Em Vilhena, existem duas escolas de ballet com cinco aprendizes meninos, em meio a centenas de mulheres. Participando de uma atividade condicionada pela sociedade como feminina, esses alunos precisam enfrentar o preconceito para continuar com as aulas. Eles provam que dançar ballet é coisa de menino e de quem mais quiser.
Três vezes por semana, as manhãs de Miguel são dedicadas aos treinos de ballet. Uma rotina puxada que exige dele muito esforço e dedicação, mas nada que intimide o menino com o sonho de ser bailarino profissional.
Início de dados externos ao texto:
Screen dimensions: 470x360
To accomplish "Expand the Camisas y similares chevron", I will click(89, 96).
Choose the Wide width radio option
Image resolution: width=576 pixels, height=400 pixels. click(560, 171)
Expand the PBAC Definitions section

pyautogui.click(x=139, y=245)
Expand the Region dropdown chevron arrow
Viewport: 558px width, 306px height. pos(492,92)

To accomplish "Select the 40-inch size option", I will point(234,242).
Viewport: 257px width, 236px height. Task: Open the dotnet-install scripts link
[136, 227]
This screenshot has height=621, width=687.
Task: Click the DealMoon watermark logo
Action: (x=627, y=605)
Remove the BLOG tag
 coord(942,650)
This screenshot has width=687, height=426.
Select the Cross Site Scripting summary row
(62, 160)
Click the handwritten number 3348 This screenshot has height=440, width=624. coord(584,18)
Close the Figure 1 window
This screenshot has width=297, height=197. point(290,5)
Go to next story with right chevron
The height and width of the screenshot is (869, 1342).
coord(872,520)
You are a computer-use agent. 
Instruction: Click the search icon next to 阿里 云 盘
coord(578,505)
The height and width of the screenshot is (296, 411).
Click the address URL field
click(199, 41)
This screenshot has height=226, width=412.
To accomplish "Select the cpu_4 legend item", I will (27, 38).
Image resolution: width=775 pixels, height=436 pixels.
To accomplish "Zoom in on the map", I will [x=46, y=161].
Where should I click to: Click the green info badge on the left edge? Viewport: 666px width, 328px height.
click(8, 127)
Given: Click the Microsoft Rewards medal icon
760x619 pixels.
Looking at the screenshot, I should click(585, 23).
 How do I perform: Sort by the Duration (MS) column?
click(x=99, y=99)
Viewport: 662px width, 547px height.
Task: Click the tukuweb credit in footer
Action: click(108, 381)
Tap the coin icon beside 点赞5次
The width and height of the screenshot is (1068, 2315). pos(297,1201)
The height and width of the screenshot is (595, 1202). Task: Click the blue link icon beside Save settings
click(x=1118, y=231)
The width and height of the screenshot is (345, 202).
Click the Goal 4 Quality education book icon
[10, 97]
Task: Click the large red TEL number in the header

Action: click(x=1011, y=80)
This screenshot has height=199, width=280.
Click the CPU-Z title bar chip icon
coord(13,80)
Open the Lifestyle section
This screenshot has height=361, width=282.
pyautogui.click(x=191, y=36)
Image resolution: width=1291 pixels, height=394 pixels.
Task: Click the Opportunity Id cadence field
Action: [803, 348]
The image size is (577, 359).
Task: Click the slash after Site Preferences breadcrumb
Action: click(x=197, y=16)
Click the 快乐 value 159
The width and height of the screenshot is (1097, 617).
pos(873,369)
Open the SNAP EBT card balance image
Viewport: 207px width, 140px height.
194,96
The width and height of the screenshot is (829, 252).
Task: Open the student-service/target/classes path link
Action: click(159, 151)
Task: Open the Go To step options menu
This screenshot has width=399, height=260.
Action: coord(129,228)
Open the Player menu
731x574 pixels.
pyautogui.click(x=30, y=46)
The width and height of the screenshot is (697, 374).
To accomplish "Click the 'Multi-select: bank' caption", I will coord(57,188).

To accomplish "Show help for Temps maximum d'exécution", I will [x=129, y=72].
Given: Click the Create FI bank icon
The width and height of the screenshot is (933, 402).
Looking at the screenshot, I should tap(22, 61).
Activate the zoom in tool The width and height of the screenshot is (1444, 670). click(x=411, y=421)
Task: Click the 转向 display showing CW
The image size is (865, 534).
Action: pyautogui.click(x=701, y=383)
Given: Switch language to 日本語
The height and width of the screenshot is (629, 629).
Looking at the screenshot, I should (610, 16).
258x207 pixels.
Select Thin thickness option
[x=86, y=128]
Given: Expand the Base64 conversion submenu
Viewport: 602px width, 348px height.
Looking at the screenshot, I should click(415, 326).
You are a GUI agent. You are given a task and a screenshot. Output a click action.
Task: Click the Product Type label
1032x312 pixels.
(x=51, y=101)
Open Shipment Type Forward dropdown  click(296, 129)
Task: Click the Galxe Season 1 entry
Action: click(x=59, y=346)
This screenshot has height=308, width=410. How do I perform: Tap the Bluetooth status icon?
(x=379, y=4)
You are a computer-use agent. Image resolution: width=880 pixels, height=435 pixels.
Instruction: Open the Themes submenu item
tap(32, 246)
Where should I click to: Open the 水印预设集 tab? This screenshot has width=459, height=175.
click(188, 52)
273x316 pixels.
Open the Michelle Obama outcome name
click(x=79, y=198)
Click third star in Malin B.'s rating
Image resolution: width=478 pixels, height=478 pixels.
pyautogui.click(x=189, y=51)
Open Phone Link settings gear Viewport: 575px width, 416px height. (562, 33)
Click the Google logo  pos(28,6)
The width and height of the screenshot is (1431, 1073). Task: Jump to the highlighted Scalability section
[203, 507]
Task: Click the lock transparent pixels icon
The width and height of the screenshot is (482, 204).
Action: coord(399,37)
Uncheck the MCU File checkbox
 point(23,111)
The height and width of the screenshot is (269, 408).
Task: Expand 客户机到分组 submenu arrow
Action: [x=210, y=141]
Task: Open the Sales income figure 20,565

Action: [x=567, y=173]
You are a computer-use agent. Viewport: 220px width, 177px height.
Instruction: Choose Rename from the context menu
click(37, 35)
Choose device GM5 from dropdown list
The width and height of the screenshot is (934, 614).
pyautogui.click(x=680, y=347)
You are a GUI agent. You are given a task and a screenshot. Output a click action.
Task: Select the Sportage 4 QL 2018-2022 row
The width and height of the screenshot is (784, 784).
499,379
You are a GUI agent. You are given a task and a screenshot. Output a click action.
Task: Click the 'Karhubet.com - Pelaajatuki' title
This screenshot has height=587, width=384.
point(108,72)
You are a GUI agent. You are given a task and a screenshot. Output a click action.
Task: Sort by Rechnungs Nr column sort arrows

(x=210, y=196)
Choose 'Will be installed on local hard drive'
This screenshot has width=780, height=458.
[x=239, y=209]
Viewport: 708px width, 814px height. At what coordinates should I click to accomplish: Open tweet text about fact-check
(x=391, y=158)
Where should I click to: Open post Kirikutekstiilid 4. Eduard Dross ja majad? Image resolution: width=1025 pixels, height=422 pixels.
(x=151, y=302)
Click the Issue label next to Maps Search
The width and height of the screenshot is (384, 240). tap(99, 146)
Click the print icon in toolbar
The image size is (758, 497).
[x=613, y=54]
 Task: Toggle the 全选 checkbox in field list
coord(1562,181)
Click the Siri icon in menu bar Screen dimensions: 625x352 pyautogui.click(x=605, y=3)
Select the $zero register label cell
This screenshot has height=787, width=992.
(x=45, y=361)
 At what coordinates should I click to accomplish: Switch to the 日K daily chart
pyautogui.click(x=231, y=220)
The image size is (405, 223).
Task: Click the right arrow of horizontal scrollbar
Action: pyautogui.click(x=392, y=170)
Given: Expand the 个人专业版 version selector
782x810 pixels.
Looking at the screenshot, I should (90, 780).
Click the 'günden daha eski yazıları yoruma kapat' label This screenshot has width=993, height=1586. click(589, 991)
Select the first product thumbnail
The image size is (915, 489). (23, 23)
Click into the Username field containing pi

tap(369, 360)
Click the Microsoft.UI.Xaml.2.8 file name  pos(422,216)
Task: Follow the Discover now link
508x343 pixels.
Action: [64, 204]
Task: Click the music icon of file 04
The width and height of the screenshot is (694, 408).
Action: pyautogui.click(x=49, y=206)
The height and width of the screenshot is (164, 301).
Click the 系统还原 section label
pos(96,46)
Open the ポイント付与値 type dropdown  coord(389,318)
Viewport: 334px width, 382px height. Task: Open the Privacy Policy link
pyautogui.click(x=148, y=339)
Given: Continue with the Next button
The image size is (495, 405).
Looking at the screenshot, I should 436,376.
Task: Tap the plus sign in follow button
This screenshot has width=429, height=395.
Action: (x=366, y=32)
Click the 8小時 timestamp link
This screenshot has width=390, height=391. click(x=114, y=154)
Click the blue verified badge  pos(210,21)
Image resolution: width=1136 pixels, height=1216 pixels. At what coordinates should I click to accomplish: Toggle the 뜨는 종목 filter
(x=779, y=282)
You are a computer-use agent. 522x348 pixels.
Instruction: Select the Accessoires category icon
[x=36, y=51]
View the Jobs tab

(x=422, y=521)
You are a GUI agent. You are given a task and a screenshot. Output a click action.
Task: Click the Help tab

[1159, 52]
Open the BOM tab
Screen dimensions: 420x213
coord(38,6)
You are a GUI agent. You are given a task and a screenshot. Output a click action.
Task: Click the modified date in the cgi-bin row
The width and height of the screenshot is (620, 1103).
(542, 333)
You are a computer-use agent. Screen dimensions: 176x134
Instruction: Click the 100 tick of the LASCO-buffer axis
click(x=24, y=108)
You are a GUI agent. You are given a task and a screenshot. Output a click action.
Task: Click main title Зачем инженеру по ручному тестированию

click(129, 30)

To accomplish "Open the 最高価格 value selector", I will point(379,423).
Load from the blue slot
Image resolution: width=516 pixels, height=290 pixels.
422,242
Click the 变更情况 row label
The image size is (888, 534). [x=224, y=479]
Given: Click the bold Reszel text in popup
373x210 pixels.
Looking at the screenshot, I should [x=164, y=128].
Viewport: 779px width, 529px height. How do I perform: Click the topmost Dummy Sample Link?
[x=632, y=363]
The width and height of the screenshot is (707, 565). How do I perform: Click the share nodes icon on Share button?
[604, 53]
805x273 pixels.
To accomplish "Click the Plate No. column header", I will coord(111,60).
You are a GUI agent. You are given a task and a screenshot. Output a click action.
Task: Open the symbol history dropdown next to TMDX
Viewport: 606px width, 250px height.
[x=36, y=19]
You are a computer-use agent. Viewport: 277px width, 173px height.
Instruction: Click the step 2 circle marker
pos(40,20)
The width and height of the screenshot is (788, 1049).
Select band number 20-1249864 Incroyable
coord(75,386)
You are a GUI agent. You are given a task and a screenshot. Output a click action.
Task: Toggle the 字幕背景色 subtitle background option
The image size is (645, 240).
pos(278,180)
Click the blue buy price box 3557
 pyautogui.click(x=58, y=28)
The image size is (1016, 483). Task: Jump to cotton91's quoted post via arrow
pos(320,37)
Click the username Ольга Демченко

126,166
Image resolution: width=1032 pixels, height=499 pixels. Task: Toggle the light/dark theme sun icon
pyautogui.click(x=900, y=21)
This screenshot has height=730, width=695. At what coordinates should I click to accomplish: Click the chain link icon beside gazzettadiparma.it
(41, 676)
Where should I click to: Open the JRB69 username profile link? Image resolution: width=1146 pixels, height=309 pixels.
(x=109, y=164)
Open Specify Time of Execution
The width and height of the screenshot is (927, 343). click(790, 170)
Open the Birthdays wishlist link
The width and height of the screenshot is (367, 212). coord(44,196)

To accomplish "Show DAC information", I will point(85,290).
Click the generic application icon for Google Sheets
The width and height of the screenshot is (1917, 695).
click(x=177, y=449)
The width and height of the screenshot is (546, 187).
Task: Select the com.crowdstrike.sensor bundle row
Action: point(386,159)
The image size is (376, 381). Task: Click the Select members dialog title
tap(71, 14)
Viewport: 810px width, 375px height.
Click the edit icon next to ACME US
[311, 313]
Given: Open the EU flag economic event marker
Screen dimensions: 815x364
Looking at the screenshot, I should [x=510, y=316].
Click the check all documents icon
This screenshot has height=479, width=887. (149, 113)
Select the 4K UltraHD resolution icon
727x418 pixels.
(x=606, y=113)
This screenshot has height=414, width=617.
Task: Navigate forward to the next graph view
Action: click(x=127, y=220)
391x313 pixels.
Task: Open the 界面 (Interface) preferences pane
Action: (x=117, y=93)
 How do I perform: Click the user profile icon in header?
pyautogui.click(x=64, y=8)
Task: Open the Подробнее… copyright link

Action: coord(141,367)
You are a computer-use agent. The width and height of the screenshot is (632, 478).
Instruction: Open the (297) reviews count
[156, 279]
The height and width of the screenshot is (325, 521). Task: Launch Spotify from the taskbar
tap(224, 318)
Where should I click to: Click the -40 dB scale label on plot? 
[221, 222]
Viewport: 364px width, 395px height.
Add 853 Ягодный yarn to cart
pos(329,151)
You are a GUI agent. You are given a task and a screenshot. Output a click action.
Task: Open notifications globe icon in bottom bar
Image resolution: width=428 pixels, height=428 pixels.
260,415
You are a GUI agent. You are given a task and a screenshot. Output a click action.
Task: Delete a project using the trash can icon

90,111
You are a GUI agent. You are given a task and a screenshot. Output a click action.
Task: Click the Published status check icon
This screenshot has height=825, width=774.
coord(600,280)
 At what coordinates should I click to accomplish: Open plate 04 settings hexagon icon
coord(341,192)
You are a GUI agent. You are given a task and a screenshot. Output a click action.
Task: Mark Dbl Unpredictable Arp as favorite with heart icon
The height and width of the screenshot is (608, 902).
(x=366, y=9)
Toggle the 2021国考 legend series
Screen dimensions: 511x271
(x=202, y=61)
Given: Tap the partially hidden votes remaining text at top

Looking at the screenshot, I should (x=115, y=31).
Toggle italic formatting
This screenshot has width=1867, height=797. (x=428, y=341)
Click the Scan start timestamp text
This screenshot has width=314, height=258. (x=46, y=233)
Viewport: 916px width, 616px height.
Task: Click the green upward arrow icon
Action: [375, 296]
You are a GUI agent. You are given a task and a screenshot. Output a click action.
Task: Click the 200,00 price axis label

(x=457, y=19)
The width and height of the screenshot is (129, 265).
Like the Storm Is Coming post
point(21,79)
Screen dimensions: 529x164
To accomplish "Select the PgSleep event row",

Esse sonho é apoiado por Angélica Labajos, sua mãe. Ela sabe que o seu incentivo é importante. O filho enfrenta preconceitos por ter escolhido uma atividade que muitos acreditam ser apenas para mulheres.
“Os colegas falavam para ele que isso é coisa de veado, mas ele acabou aceitando e entendendo. Eu já ouvi de pessoas próximas a mim que jamais colocariam o filho no ballet porque a dança não é ideal para homem; só que o ballet não afetou em nada a masculinidade do meu filho”, explicou.
Miguel não está sozinho nessa aventura. No mesmo espaço onde ele dança, tem outro pequeno garoto desafiando os padrões e doando seu corpo aos movimentos do ballet. É o João Paulo Cândido, de 10 anos. Apaixonado por dança, João se encantou com o ballet há três anos.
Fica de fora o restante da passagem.